━━━ DATA TO PROCESS ━━━
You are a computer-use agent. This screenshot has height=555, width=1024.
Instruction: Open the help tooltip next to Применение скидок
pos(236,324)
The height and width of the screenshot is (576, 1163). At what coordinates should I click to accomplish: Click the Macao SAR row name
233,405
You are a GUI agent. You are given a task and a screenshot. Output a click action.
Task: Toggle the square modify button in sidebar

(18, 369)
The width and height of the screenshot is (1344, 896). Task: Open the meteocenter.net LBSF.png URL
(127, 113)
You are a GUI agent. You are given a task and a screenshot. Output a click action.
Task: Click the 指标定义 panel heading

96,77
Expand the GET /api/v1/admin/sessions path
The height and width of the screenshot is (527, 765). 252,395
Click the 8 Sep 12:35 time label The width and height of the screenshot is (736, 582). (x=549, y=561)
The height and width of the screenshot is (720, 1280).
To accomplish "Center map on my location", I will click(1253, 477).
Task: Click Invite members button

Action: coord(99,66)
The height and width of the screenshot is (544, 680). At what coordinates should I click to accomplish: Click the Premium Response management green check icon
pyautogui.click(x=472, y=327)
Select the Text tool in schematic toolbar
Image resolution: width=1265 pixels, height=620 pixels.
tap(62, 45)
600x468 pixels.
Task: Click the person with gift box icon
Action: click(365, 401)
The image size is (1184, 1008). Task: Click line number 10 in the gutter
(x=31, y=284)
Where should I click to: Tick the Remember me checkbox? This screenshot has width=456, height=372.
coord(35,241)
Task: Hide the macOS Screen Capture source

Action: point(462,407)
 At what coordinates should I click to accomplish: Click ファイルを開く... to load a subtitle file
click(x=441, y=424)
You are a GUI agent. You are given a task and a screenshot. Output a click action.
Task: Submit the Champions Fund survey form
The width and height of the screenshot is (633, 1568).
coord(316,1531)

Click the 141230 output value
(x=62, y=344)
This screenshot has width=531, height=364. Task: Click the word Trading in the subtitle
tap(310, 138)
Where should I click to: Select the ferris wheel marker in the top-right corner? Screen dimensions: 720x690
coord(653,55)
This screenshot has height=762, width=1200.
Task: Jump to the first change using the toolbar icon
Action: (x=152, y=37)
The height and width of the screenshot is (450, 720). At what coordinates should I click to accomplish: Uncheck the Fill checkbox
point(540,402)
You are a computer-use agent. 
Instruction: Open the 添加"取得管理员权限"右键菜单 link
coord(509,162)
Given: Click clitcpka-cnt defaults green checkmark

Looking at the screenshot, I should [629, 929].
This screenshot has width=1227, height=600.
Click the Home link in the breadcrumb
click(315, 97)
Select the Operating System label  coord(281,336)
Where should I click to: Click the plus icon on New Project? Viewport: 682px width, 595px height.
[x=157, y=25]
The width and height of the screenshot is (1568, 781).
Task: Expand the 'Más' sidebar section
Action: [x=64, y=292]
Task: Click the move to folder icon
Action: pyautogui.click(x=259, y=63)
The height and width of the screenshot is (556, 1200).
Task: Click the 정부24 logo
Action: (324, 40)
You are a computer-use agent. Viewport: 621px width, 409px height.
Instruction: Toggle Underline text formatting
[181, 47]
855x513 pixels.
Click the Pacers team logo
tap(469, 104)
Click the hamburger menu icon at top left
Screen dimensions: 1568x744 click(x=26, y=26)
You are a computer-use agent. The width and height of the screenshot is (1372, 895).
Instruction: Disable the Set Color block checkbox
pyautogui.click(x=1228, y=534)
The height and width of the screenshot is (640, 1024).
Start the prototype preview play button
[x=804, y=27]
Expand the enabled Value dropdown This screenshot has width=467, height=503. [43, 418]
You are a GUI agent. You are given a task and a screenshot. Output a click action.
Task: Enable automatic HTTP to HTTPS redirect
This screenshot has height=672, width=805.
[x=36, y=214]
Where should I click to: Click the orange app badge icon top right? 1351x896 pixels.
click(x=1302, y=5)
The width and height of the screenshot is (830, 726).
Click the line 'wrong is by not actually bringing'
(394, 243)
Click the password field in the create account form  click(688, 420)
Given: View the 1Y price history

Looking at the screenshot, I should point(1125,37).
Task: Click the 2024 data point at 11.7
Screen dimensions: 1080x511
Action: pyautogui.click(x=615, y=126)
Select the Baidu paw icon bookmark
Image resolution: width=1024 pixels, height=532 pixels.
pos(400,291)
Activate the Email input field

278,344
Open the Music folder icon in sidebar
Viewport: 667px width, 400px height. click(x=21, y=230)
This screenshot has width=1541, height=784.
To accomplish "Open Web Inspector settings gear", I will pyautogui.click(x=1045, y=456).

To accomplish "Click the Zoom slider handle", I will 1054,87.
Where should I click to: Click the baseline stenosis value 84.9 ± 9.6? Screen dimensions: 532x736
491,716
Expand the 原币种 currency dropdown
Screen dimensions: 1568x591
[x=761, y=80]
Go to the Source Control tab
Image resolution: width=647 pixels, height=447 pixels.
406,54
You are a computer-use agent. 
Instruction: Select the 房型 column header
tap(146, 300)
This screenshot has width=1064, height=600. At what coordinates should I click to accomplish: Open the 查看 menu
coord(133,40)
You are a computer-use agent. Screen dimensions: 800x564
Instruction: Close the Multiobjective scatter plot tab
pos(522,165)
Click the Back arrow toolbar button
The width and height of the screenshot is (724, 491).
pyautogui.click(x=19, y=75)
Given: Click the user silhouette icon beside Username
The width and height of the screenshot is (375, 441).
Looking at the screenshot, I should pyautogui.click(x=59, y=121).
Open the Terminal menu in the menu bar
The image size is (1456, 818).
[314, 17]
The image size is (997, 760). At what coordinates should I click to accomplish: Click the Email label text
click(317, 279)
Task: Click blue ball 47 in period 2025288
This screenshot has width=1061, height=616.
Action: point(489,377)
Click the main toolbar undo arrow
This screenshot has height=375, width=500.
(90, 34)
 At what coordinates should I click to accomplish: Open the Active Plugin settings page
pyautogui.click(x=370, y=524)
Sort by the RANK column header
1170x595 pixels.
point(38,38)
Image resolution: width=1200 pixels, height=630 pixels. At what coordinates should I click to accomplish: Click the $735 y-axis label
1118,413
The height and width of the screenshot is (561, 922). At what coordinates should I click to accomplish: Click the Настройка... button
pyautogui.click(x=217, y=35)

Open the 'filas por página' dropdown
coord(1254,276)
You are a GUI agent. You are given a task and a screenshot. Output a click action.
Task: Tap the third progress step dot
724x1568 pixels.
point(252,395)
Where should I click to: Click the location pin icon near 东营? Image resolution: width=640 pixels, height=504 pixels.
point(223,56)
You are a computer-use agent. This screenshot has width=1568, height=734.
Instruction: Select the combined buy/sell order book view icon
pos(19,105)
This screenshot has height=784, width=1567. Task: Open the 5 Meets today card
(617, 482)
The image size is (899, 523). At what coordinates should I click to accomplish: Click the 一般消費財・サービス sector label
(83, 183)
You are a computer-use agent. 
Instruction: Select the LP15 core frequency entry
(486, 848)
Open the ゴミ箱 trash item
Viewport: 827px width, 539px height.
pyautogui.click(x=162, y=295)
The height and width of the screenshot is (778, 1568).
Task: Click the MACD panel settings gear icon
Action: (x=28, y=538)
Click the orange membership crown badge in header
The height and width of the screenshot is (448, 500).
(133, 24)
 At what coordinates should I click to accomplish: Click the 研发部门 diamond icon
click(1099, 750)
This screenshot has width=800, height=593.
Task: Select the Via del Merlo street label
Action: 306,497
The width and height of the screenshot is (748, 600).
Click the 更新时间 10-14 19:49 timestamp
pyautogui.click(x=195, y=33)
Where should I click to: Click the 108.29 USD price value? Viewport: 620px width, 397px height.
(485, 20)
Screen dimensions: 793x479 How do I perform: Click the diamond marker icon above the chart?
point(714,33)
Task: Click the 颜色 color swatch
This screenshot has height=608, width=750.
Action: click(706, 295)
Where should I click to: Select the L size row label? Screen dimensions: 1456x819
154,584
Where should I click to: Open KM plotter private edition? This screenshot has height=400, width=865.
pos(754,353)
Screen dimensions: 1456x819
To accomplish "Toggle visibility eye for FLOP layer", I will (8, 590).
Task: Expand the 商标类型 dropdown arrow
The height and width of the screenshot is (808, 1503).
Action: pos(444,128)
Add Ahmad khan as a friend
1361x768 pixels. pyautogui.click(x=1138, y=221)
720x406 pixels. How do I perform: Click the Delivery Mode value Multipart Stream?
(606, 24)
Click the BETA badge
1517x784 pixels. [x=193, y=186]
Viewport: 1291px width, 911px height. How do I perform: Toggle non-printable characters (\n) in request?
━━━
# [YOUR ASSIGNMENT]
All that is wanted is the stretch of lines above from the one containing "a subtitle file" through the one containing "Task: Submit the Champions Fund survey form", duplicated exactly.

# [PROBLEM SOLUTION]
 At what coordinates should I click to accomplish: Click ファイルを開く... to load a subtitle file
click(x=441, y=424)
You are a GUI agent. You are given a task and a screenshot. Output a click action.
Task: Submit the Champions Fund survey form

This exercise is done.